The picture of the rodent was caught by ScottCWaring of UFO Sightings Daily.

“It’s a cute rodent on Mars. Note it's lighter color upper and lower eyelids, it's nose and cheek areas, its ear, its front leg and stomach. Looks similar to a squirrel camouflaged in the stones and sand by its colors. Hey, who doesn't love squirrels right? That doesn't look like a squirrel you say? Then have a look at the photo below of similar squirrel in the same position on Earth,” he wrote placing a picture of a rodent on earth and the supposed rodent in space near each other for comparison.

According to ScottCWaring, NASA dropped the ball on this one.
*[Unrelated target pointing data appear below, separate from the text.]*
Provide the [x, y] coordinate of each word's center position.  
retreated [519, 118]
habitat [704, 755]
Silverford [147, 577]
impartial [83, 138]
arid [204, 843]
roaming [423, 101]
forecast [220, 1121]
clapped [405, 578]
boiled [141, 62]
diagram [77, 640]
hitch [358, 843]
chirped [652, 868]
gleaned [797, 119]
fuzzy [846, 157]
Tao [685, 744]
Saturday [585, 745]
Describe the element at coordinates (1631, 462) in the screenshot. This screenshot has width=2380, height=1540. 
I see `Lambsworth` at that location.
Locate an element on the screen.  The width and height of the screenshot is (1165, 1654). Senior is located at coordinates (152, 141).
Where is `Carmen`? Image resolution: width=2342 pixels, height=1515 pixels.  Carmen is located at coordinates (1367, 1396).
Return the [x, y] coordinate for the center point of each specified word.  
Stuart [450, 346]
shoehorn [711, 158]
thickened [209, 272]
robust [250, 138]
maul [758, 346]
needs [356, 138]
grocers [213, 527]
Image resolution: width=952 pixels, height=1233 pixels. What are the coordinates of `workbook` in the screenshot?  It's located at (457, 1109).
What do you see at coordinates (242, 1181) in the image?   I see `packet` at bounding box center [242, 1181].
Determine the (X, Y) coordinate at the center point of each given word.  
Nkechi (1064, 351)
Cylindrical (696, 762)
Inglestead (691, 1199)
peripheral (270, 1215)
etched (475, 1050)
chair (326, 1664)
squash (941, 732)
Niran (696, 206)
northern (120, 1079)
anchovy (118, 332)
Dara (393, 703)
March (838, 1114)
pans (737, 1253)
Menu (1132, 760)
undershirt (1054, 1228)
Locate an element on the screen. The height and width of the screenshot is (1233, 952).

“This might have been the big historical announcement that NASA was suppose to make, however they decided life on Mars was a secret worth keeping since they don't want China or Russia to beat America to Mars,” he said.

Others who looked at the photo said since the “squirrel” had similar coloring as a rock and similar positioning as a rock—it was probably just a rock. They pointed to what is known as paraeidolia, or the inclination to see the faces of animate objects in common inanimate objects.

According to iO9.com, a group at Berlin’s Onfomative studio created an algorithm that incorporates paraeidolia. The algorithm, with the use of Google Map, rifles through the earth looking for things that appear to have faces. The algorithm discovered facial features in places such as hills, fields and mountains.